Item coordinate data >>
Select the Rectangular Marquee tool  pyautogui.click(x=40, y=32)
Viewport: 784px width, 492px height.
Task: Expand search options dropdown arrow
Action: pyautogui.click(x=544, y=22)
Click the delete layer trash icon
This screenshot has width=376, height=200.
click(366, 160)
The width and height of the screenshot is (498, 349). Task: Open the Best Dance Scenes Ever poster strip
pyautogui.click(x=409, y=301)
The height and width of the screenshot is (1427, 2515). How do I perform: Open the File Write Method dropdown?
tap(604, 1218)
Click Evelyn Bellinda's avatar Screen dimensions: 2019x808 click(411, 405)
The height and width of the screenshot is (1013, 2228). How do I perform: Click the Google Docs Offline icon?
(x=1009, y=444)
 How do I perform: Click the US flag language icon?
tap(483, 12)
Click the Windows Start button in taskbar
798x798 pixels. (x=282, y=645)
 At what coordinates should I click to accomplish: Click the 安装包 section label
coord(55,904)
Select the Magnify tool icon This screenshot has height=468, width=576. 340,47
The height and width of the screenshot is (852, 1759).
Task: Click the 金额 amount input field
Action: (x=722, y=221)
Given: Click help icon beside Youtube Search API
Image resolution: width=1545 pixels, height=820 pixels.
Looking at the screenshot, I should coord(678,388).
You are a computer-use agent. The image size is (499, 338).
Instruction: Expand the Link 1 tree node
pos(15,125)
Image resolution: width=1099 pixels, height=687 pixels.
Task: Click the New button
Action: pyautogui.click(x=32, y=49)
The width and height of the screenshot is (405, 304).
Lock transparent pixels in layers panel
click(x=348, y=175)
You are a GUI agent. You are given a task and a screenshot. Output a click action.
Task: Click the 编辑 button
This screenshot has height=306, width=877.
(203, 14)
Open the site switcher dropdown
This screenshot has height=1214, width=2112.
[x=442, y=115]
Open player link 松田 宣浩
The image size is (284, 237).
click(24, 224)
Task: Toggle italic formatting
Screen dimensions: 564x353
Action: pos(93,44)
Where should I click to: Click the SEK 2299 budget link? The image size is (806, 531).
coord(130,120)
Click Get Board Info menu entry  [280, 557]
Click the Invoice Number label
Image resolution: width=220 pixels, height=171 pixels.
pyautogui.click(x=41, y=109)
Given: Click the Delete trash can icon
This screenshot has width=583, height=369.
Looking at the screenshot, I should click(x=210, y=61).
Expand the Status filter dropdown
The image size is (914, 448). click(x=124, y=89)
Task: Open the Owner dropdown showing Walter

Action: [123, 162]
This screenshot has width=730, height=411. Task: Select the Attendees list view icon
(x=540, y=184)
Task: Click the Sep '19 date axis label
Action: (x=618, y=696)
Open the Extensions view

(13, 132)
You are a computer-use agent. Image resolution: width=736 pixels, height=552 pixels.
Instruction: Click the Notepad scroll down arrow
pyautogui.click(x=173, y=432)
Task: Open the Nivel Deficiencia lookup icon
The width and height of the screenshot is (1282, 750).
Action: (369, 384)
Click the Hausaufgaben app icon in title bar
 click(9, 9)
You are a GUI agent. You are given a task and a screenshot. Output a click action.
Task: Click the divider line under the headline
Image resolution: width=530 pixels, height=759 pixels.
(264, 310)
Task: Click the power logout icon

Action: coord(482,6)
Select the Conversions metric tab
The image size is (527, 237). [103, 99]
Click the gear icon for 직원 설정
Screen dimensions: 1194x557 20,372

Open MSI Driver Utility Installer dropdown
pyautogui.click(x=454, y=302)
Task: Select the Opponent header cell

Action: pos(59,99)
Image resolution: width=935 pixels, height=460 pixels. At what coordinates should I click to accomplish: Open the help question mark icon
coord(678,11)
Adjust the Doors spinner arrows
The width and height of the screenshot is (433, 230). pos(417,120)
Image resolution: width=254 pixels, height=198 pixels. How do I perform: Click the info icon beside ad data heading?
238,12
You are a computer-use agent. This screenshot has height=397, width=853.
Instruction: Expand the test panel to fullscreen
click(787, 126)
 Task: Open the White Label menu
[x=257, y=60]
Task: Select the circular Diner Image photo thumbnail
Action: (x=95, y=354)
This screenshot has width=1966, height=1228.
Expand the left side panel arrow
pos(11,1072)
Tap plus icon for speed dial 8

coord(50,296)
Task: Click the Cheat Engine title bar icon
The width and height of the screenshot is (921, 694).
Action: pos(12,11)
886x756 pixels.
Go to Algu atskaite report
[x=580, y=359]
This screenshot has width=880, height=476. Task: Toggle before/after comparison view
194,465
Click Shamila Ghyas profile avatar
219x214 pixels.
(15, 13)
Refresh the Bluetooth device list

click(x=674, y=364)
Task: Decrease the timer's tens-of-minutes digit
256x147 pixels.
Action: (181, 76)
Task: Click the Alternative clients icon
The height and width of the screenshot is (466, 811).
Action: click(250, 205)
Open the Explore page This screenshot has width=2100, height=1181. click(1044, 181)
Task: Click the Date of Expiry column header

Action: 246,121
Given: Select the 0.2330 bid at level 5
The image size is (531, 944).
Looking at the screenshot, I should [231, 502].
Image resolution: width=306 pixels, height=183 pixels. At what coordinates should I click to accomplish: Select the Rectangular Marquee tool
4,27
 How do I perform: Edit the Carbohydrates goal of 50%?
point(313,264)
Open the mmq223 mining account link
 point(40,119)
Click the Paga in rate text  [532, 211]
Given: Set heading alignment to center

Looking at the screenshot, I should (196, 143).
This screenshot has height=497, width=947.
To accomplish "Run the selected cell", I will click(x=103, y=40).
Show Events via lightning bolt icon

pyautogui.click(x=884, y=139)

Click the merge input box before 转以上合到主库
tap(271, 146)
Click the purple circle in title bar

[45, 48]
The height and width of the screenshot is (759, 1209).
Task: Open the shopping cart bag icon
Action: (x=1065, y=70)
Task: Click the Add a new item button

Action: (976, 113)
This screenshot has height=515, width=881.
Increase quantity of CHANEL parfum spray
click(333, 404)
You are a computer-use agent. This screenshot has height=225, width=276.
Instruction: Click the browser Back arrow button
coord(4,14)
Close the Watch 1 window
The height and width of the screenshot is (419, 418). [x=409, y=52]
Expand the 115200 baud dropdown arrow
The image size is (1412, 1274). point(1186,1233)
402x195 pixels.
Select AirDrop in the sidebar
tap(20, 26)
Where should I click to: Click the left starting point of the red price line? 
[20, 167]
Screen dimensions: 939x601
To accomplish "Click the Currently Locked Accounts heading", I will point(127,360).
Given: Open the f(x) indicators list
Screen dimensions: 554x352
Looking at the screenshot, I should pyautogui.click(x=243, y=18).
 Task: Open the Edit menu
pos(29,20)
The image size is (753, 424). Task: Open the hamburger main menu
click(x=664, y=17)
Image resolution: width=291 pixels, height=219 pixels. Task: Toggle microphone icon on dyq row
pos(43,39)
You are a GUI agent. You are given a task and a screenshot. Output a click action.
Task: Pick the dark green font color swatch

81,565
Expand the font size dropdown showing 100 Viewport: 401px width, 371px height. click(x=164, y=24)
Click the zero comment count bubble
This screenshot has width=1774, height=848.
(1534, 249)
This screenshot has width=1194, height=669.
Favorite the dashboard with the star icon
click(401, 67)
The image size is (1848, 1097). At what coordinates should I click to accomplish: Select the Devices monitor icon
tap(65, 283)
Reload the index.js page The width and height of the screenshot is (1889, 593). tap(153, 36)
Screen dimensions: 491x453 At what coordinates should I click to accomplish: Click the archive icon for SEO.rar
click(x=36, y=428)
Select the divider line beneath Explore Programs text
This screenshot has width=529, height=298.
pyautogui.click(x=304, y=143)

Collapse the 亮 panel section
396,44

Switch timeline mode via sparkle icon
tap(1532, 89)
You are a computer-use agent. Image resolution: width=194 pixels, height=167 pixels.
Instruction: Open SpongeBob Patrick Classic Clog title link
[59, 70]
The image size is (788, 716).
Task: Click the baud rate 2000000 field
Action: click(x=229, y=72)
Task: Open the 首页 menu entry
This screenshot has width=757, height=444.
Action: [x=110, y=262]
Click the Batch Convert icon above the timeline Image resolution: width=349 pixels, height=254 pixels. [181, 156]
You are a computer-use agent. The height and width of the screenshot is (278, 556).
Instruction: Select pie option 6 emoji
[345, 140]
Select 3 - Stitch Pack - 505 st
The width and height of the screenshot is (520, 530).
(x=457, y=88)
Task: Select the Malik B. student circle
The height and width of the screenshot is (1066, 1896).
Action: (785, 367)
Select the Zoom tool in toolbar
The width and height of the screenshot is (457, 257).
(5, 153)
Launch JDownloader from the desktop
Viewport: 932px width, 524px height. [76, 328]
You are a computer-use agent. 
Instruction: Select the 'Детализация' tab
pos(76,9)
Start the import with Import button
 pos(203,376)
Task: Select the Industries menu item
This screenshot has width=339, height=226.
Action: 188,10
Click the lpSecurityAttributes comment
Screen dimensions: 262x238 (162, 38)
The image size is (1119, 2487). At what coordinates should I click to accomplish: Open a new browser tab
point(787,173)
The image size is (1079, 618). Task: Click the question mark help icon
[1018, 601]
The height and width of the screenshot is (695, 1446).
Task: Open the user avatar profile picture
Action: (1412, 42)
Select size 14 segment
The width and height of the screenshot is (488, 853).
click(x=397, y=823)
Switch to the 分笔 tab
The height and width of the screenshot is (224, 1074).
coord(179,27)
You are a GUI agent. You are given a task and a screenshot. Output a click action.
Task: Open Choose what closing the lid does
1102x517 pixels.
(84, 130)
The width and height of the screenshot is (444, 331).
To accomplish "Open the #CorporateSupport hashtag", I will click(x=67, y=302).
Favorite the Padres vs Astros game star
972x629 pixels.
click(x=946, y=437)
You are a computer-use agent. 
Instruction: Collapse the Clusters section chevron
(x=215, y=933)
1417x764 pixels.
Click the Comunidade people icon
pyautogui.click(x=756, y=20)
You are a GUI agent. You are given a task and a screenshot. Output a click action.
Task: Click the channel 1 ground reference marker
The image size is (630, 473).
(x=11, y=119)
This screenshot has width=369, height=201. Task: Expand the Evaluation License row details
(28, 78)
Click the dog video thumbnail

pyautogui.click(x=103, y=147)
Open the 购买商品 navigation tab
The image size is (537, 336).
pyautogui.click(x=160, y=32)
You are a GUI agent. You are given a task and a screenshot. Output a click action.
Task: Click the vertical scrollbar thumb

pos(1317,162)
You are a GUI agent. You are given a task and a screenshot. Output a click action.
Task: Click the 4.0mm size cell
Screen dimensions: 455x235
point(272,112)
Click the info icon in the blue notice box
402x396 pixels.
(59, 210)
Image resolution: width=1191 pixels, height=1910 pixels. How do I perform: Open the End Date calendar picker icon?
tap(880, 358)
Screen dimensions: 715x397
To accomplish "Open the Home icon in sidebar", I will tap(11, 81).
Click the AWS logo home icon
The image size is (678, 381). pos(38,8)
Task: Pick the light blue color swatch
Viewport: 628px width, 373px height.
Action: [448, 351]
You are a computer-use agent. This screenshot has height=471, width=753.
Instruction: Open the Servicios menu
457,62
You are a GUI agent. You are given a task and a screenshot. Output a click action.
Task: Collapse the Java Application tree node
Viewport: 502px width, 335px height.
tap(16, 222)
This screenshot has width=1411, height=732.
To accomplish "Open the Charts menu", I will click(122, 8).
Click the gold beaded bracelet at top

BRIEF >> Rewrite the entries from the line with "Click the AWS logo home icon" to the line with "tap(16, 222)", changing "light blue" to "dark green" and leaving everything else as it is.

THE ANSWER >>
Click the AWS logo home icon
The image size is (678, 381). pos(38,8)
Task: Pick the dark green color swatch
Viewport: 628px width, 373px height.
Action: [448, 351]
You are a computer-use agent. This screenshot has height=471, width=753.
Instruction: Open the Servicios menu
457,62
You are a GUI agent. You are given a task and a screenshot. Output a click action.
Task: Collapse the Java Application tree node
Viewport: 502px width, 335px height.
tap(16, 222)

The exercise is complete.